Electronic-Nose Technology Promising for Early Detection of Lung-Allograft Failure

By Megan Brooks

September 13, 2021

NEW YORK (Reuters Health) - Analysis of exhaled breath using an electronic nose (eNose) can aid in the early detection of chronic lung-allograft dysfunction (CLAD) in lung-transplant recipients, which could enable quicker interventions directed at reversing or slowing the process and could lead to better outcomes, researchers say.

"Survival after lung transplantation is mainly hampered by CLAD, with around 50% of lung-transplant recipients diagnosed with CLAD at five years post-transplantation," Nynke Wijbenga, a PhD student at Erasmus University Medical Center, in Rotterdam, the Netherlands, said in reporting her research at the European Respiratory Society International Congress.

"In the past few years, exhaled breath analysis using eNose technology has gained increasing attention. It has demonstrated great potential as a real-time noninvasive diagnostic tool" for various lung diseases, including asthma and interstitial lung disease, Wijbenga explained.

The eNose used in the study, SpiroNose from Breathomix, detects volatile organic compounds (VOCs) present in exhaled breath, which are analyzed using machine-learning algorithms.

The researchers studied 91 bilateral lung-transplant recipients who came to their center for outpatient appointments; 68 patients had stable lung transplants (non-CLAD group) and the 23 patients had CLAD.

"Overall, the eNose reliably discriminated between lung transplant recipients with and without CLAD, with an accuracy of 86% and sensitivity and specificity of 88% and 78%, respectively," Wijbenga reported. "These results warrant verification in a larger population and validation in an independent cohort."

EXCERPTED RECORDS —
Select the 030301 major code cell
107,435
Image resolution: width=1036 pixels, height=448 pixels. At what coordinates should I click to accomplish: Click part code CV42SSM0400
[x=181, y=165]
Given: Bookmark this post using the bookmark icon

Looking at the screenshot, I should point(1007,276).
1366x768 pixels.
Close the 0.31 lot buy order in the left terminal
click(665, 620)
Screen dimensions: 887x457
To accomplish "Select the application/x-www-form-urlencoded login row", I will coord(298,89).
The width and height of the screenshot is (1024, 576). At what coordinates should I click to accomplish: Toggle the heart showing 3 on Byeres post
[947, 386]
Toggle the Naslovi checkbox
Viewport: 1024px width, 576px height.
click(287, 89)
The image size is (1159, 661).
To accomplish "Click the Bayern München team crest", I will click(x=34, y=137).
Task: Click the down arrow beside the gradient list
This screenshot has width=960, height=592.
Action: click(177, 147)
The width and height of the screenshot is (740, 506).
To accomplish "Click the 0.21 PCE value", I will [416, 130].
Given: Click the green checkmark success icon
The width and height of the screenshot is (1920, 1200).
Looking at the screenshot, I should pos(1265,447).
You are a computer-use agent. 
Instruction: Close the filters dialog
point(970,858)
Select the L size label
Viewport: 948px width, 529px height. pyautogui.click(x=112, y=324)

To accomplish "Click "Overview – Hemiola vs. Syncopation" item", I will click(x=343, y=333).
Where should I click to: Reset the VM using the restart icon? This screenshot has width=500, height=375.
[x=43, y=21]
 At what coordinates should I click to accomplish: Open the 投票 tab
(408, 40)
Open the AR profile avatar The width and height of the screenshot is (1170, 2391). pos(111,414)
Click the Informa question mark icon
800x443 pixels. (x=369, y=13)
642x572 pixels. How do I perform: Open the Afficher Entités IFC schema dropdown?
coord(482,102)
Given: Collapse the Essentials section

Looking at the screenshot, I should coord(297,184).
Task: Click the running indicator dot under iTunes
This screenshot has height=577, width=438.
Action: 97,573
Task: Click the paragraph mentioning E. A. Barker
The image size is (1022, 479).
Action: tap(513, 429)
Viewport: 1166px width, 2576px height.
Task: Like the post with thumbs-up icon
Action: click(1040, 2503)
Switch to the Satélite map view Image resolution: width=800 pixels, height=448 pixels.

REQUIRED ACTIONS —
1/ In the news article on electronic-nose detection of lung-allograft failure, how many of the 91 lung-transplant recipients studied had CLAD?
2/ Continue the news article on electronic-nose detection of lung-allograft failure, starting after its final paragraph.

YOUR WRITTEN ANSWERS —
1/ 23

2/
"Based on our data, we believe that exhaled breath analysis might have the potential to enable earlier diagnosis of CLAD in the future," Wijbenga concluded.

Wijbenga noted that there are two types of chronic rejection: bronchitis obliterans syndrome (BOS) and restrictive allograft syndrome (RAS). "We hope that our further research will reveal whether eNose technology could distinguish between BOS and RAS," she said in a conference news release.

"Additionally, we want to investigate if it could be used for other complications after lung transplantation, such as acute rejection and infection," Wijbenga added.

"This is an interesting study that shows the exciting possibilities of combining artificial intelligence and new technologies for the benefit of patients," Dr. Stefano Elia, who was not involved in the study, said in the news release.

"Although more research is needed to check these results in more people, it does look promising. Anything that could help us to detect when a lung transplant is beginning to fail, or even to predict it before it occurs, will make a real difference to outcomes in this group of patients," said Dr. Elia of Tor Vergata University of Rome.

The research was funded by the Erasmus MC Thorax Foundation. The authors have indicated no relevant disclosures.